(Data items)

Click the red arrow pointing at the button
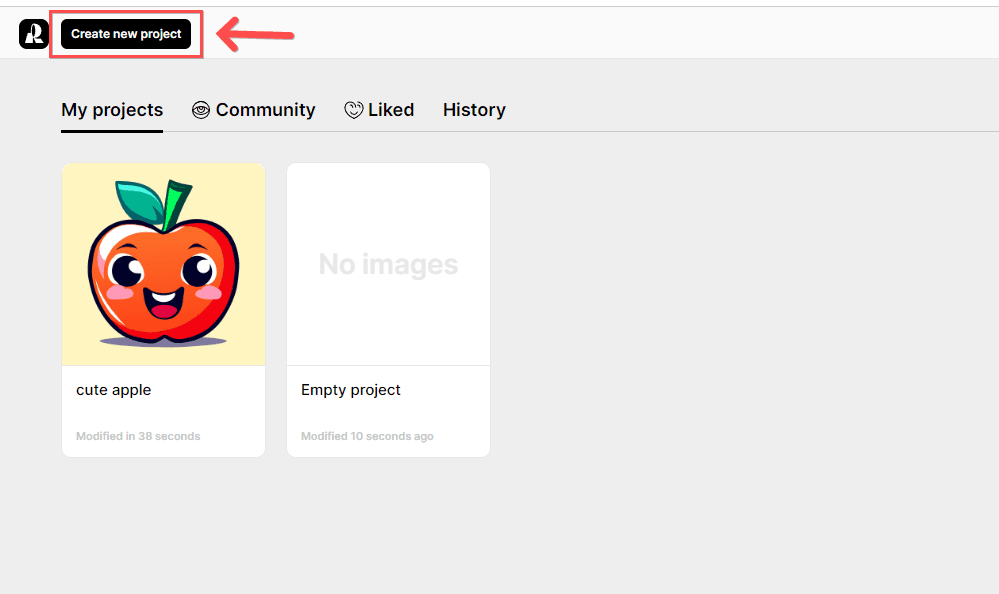The width and height of the screenshot is (999, 594). click(x=255, y=35)
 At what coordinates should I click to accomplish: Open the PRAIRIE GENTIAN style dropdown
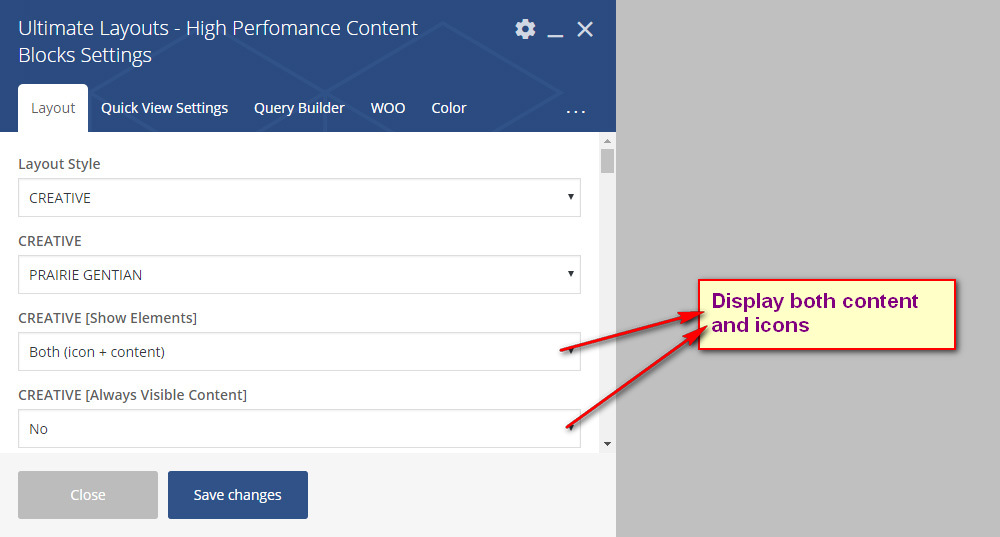coord(299,275)
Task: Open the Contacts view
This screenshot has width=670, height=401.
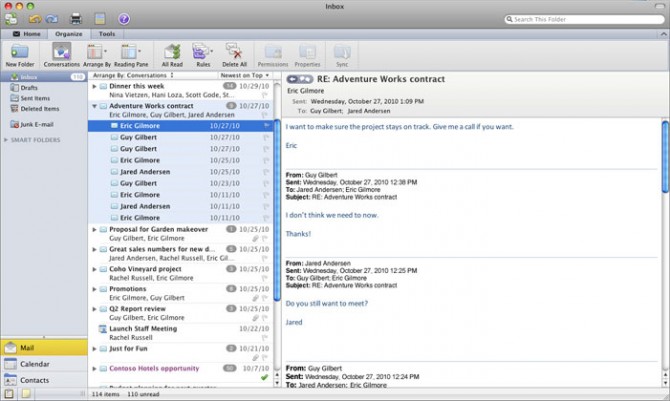Action: pyautogui.click(x=35, y=380)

Problem to solve:
Could you please return the entries above exactly, minus the pictures?

Solution:
Click the red arrow pointing at the button
The width and height of the screenshot is (999, 594). click(x=255, y=35)
 At what coordinates should I click to accomplish: Open the PRAIRIE GENTIAN style dropdown
coord(299,275)
Task: Open the Contacts view
This screenshot has width=670, height=401.
Action: pyautogui.click(x=35, y=380)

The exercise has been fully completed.